Cette « Super Ligue » est une honte. Qu’est devenu le foot pour que l’on perde à ce point la tête ? Où sont les valeurs du sport, à commencer par sa glorieuse incertitude ? Ce sont les performances qui doivent qualifier pour jouer un championnat, européen comme national, pas un cours de bourses, les pétrodollars opaques du golfe et les roubles douteux des oligarques russes. Sur les 12 clubs à l’origine du projet, 6 sont anglais et 2 d’entre ces clubs anglais n’étaient même pas qualifiés en Ligue des Champions cette année, la faute à leur saison ratée dans les plus grandes largeurs l’an passé. Et ce sont ceux-là même pourtant qui entendent dénier à l’Ajax Amsterdam ou au FC Porto, champions dans leur pays, le droit de jouer les meilleurs matchs européens. Ce sont ces clubs-là qui mènent le combat contre l’UEFA, au nom de leur richesse (et de leur endettement…), de leur supériorité autoproclamée, loin de toute modestie. Ce sont eux qui veulent faire du foot un spectacle, une franchise, un barnum, avant sans doute de réduire la durée des matches et de prévoir plusieurs pauses au lieu d’une mi-temps, parce que le consommateur trouvera le temps long devant son poste de télévision et qu’il lui faudra sûrement un petit moment pour surfer et acheter en ligne les maillots des clubs.

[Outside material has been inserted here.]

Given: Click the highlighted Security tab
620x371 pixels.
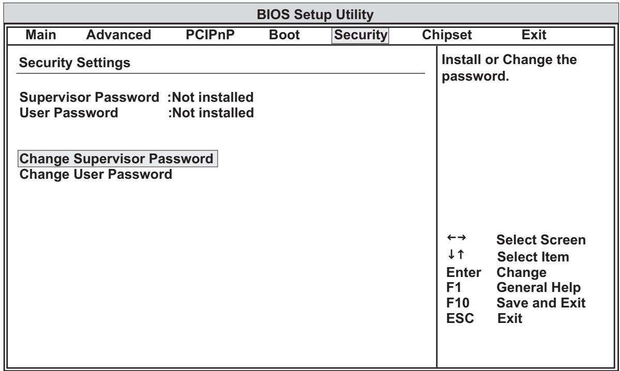Looking at the screenshot, I should 360,35.
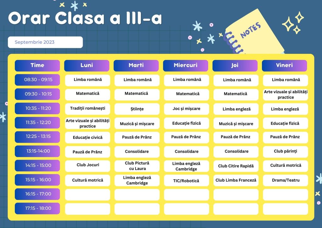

J’ai envie de crier au fou (aux fous, en l’occurrence). Le sport ne peut être une activité économique comme une autre. Il doit subsister une exception sportive, reposant sur des fédérations nationales et des unions de fédérations à l’échelle continentale et mondiale. C’est à elles de bâtir l’avenir du football, pas aux autorités de la concurrence qui, si l’on suivait la pente des créateurs de la « Super Ligue » européenne, prendraient in fine le pouvoir. Oui, le football est devenu global. Oui, il doit vivre des droits de télévision, mais pas seulement de cela. Il doit d’abord vivre de passion, de péréquation entre les grandes et les petites ligues, entre les clubs professionnels et les clubs amateurs, de partage des moyens et d’attention aux autres, d’éducation populaire, de respect tout simplement. Le football doit faire rêver et mettre sur les terrains des petits garçons et petites filles par millions, tapant dans un ballon, heureux d’être ensemble. J’ai été l’un de ces enfants il y a longtemps. Je n’avais guère de talent. Mon bonheur était de jouer pour mon club de cœur. Je rêvais de beaux matches et j’attendais le mercredi soir le rendez-vous de la Coupe d’Europe, qui m’émerveillait tout autant lorsque c’était Ipswich Town qui jouait contre Saint-Etienne que le Barça ou le Bayern Munich.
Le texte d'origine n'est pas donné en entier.